Highlights & Insights¶
- Full four-modality coverage: Compared to prior work using only face/audio/text, this work introduces the scene modality as a critical global context signal; the scene + text combination even surpasses the face + audio + text trimodal setup (80.39% vs. 69.25%).
- Regularization effect of prototype augmentation: The prototype head guides fused representations toward cleaner intra-class clusters during training and is discarded at inference, constituting a zero-cost training augmentation technique.
- Robustness-oriented engineering: 5-seed training + Optuna hyperparameter search + probability averaging ensemble forms a complete engineering paradigm for stability in competition settings.
- Missing modality handling: The fusion module incorporates a built-in binary mask mechanism that gracefully handles cases where certain modalities are unavailable.
Limitations & Future Work¶
- Substantial gap between dev/valid and final test performance (83.25% → 71.43%) reveals severe overfitting/generalization issues on the small dataset of only 1,427 video clips.
- No explicit modeling of cross-modal inconsistency: A core characteristic of A/H is the mismatch between what is said and what is expressed, yet the Transformer fusion performs generic attention aggregation without an explicit mechanism for detecting modal contradiction signals (e.g., contrastive learning or cross-modal discrepancy measures).
- Face and scene modalities are relatively weak (~62%), possibly because the pretraining tasks (AffectNet emotion classification, Kinetics action recognition) are insufficiently aligned with the A/H discrimination objective.

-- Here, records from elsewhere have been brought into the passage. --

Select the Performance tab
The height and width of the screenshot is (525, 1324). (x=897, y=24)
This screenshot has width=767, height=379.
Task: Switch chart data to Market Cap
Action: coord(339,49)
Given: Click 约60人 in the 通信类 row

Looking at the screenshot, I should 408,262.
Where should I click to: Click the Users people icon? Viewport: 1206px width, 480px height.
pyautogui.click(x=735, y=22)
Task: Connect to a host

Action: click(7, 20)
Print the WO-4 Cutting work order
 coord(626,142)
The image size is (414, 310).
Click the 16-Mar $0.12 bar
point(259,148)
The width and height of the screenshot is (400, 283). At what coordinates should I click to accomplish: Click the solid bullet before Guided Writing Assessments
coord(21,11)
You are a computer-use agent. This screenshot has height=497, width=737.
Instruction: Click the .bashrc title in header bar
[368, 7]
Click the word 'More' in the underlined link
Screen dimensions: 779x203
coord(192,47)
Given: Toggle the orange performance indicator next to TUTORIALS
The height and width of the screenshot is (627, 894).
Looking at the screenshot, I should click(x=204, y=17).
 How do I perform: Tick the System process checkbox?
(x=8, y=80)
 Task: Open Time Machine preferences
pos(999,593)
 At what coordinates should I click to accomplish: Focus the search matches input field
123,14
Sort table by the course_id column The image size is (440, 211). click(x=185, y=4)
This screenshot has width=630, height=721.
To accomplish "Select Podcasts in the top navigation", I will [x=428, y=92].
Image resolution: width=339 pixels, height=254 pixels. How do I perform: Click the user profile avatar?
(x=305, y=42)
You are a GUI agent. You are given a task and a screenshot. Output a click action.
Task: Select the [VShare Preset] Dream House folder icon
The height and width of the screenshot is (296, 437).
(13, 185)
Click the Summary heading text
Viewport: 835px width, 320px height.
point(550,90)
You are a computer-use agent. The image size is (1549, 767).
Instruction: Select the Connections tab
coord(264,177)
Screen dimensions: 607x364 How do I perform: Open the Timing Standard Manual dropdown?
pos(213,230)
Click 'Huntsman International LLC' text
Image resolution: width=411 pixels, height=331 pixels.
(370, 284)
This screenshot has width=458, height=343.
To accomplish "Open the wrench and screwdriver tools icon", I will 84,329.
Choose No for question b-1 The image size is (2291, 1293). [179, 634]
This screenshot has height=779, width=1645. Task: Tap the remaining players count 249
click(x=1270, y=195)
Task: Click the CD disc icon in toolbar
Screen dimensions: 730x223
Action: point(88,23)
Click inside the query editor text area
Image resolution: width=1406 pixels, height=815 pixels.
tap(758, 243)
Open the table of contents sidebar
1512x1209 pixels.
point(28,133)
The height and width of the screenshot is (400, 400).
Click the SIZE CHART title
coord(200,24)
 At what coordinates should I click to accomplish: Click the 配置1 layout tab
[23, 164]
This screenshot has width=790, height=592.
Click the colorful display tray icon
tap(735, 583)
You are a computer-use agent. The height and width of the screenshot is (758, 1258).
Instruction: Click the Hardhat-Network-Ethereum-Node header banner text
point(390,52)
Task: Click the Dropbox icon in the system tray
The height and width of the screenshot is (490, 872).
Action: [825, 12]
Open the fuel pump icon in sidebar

- Prototype augmentation degrades single-model final test performance (65.21% vs. 68.32%), and relies on ensembling for stability, suggesting the prototype head may introduce additional overfitting on small datasets.
Related Work & Insights¶
- Hallmen et al. (CVPRW 2025): Trimodal ViT + LSTM + BERT + MLP fusion. The present work adds a scene modality and substitutes Mamba + prototype augmentation, yielding a more systematic approach.
- Savchenko & Savchenko (CVPRW 2025): Lightweight text + face fusion; best validation performance achieved by combining two modalities. The present work covers four modalities with a more flexible Transformer fusion.
- González-González et al. (ICLR 2026): BAH dataset creators who established multiple baselines. This work builds upon their foundation by introducing VideoMAE scene modeling and prototype augmentation.
- Future Directions: ① The essence of A/H is cross-modal "contradiction detection"; future work could explicitly model modal consistency/contradiction via contrastive learning or discrepancy measures. ② Prototype-augmented classification is transferable to other fine-grained emotion recognition tasks with limited data. ③ The success of Mamba in audio temporal modeling provides a lightweight alternative for speech-based tasks.
Rating¶
- Novelty: ⭐⭐⭐ — A competition technical report; individual components are drawn from existing work, though the introduction of the scene modality and prototype-augmented fusion offer some originality.
- Experimental Thoroughness: ⭐⭐⭐⭐ — 7 unimodal configurations + 7 fusion/ensemble configurations + 10 bimodal/trimodal ablations provide comprehensive analysis.
- Writing Quality: ⭐⭐⭐⭐ — Clear structure, information-rich experimental tables, and complete descriptions of each module.
- Value: ⭐⭐⭐ — A competition technical report with reference value for multimodal fusion in affective computing, though generalization issues remain to be addressed.